Problem: Copy exactly the stretch of data below from the line with "Screen dimensions: 275x240" through the line with "Task: Open the SWAPS tab", including both of those lines.

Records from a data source
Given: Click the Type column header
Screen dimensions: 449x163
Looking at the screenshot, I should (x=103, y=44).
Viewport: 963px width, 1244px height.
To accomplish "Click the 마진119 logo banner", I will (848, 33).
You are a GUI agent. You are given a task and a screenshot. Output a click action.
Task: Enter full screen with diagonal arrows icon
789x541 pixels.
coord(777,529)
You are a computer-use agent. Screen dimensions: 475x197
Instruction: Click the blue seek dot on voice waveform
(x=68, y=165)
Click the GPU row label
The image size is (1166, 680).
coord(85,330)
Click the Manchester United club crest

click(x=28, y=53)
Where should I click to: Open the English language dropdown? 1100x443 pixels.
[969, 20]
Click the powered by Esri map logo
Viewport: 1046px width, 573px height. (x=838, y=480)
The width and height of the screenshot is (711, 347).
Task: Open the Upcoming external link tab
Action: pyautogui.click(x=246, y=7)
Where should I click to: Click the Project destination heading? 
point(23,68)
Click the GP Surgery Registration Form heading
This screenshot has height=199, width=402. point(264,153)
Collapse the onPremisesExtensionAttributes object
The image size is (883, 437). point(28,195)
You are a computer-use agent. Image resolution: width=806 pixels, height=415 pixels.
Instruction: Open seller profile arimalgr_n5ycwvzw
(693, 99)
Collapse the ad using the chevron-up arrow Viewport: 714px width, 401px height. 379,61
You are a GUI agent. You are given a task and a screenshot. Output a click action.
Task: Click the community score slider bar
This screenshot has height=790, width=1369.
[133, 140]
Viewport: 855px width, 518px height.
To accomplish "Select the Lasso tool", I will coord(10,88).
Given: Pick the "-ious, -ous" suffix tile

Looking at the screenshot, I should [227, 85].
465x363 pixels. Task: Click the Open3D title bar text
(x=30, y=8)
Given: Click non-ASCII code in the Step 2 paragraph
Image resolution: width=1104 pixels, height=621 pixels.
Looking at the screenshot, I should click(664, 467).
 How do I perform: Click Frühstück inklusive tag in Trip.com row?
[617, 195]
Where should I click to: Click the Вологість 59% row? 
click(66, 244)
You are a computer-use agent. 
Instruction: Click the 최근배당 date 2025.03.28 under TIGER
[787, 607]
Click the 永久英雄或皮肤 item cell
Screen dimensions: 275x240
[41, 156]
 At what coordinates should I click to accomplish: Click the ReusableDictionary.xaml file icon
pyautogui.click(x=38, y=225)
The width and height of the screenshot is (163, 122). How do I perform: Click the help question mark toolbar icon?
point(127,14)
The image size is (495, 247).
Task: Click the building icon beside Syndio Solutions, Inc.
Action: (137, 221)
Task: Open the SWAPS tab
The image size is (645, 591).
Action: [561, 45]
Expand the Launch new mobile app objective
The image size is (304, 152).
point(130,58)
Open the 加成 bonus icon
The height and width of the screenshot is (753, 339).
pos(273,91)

Result:
Screen dimensions: 275x240
[41, 156]
 At what coordinates should I click to accomplish: Click the ReusableDictionary.xaml file icon
pyautogui.click(x=38, y=225)
The width and height of the screenshot is (163, 122). How do I perform: Click the help question mark toolbar icon?
point(127,14)
The image size is (495, 247).
Task: Click the building icon beside Syndio Solutions, Inc.
Action: (137, 221)
Task: Open the SWAPS tab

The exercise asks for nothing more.